Given records section start
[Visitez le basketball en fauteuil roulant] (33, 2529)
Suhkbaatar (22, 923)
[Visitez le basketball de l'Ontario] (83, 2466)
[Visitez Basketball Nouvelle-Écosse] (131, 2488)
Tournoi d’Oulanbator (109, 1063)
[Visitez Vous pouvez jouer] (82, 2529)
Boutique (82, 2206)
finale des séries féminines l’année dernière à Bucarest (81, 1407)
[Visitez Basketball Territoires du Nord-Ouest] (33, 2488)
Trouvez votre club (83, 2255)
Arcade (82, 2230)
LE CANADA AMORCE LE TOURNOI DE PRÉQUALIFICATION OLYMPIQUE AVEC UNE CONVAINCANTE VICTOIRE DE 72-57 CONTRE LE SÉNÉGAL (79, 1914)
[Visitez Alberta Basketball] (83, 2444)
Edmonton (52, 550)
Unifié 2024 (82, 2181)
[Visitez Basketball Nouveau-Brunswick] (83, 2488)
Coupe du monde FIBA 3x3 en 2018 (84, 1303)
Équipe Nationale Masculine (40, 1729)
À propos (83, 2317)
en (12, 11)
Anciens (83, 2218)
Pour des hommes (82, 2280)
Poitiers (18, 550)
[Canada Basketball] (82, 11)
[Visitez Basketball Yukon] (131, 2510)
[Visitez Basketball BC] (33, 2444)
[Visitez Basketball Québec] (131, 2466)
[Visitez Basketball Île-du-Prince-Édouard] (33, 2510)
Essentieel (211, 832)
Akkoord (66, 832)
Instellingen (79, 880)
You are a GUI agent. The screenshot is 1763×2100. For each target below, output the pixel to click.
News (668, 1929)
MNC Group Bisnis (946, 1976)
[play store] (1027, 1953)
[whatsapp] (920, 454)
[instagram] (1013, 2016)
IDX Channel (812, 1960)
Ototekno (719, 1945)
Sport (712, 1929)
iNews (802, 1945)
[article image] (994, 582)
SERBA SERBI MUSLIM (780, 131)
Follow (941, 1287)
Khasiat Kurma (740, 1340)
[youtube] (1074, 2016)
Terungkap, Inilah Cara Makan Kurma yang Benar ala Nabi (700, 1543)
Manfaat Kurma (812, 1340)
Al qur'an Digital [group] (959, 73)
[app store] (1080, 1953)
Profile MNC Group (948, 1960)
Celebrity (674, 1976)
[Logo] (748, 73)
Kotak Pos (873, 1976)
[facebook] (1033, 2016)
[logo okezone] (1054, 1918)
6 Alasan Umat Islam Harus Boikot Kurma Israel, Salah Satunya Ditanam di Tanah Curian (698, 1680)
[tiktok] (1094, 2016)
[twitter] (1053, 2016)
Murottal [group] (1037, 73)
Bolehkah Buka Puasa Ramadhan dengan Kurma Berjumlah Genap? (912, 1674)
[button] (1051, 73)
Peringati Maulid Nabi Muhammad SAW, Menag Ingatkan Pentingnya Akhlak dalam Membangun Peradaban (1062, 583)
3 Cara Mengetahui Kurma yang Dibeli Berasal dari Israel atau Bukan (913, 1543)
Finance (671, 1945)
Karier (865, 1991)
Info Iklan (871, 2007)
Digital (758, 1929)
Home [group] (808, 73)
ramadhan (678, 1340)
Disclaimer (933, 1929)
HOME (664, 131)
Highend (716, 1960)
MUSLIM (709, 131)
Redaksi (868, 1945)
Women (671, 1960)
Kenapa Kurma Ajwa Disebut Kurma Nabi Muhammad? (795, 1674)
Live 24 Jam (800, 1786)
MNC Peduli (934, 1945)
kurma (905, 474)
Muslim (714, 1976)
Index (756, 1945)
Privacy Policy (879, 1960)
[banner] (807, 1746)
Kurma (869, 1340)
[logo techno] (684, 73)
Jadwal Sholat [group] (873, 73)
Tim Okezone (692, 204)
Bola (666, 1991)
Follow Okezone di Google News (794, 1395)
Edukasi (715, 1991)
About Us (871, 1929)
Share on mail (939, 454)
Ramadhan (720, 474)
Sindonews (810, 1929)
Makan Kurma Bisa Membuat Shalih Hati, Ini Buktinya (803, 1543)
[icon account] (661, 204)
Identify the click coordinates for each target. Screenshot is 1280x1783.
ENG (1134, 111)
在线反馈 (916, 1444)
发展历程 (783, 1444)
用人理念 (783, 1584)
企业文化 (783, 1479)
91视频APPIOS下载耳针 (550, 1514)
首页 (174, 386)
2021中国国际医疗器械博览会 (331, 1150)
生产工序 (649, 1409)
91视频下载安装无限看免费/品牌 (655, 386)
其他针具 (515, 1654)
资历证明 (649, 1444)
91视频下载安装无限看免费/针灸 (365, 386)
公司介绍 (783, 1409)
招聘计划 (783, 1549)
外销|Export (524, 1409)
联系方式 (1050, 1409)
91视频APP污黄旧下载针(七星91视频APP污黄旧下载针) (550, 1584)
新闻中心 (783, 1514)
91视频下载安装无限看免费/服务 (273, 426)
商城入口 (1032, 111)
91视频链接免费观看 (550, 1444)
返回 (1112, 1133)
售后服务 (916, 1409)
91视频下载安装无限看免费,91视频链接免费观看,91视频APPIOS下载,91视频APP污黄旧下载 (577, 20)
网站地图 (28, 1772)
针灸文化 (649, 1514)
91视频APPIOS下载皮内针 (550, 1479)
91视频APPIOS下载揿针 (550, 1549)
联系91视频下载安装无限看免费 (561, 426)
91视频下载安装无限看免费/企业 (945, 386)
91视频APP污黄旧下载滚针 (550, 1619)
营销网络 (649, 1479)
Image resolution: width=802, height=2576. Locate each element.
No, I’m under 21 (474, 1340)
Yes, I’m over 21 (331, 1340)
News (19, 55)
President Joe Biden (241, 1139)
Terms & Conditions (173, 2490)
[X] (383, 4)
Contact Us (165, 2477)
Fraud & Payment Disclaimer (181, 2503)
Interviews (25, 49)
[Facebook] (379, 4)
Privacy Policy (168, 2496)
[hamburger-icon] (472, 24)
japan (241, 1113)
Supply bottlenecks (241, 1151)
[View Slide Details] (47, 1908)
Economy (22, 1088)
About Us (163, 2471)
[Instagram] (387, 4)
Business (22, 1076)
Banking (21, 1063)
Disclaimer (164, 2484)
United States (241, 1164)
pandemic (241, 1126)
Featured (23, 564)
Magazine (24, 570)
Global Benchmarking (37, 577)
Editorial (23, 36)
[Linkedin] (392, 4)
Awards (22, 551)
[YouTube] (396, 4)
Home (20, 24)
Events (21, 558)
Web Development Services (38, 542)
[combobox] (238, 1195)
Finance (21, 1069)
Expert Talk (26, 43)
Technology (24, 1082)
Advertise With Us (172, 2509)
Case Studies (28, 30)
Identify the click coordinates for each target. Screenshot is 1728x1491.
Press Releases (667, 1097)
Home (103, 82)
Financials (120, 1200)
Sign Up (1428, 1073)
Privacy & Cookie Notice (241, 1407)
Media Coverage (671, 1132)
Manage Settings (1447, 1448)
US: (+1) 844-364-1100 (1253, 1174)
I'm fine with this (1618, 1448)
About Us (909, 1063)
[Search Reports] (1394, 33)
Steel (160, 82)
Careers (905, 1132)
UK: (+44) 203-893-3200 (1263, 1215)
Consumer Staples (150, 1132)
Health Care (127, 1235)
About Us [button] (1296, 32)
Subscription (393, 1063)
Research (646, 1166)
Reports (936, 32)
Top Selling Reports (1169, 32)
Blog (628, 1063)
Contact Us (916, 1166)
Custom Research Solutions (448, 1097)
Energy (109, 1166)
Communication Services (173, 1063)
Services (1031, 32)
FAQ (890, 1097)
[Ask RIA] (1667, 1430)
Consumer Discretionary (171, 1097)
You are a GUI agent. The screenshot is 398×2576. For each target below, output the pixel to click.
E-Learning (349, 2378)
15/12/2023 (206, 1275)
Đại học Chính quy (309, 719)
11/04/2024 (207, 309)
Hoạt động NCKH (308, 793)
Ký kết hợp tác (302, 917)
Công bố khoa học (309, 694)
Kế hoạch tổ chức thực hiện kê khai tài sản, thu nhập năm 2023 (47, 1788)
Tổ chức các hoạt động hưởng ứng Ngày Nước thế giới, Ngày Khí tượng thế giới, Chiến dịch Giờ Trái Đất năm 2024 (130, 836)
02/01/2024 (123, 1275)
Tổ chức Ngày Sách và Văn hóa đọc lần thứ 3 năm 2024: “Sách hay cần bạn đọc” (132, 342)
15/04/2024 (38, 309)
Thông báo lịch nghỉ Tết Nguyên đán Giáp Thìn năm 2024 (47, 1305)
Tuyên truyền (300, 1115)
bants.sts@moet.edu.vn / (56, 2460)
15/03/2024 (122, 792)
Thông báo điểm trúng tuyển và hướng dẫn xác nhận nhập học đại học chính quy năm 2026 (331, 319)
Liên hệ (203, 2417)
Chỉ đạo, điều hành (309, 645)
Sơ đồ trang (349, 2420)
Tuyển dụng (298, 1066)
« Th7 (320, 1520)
Given records section end
* _Problem details_
Return a copy of each line in the entries that carries the string "Identify".

* _Response to this task_
Identify the click coordinates for each target. Screenshot is 1280x1783.
Identify the click coordinates for each target. Screenshot is 1728x1491.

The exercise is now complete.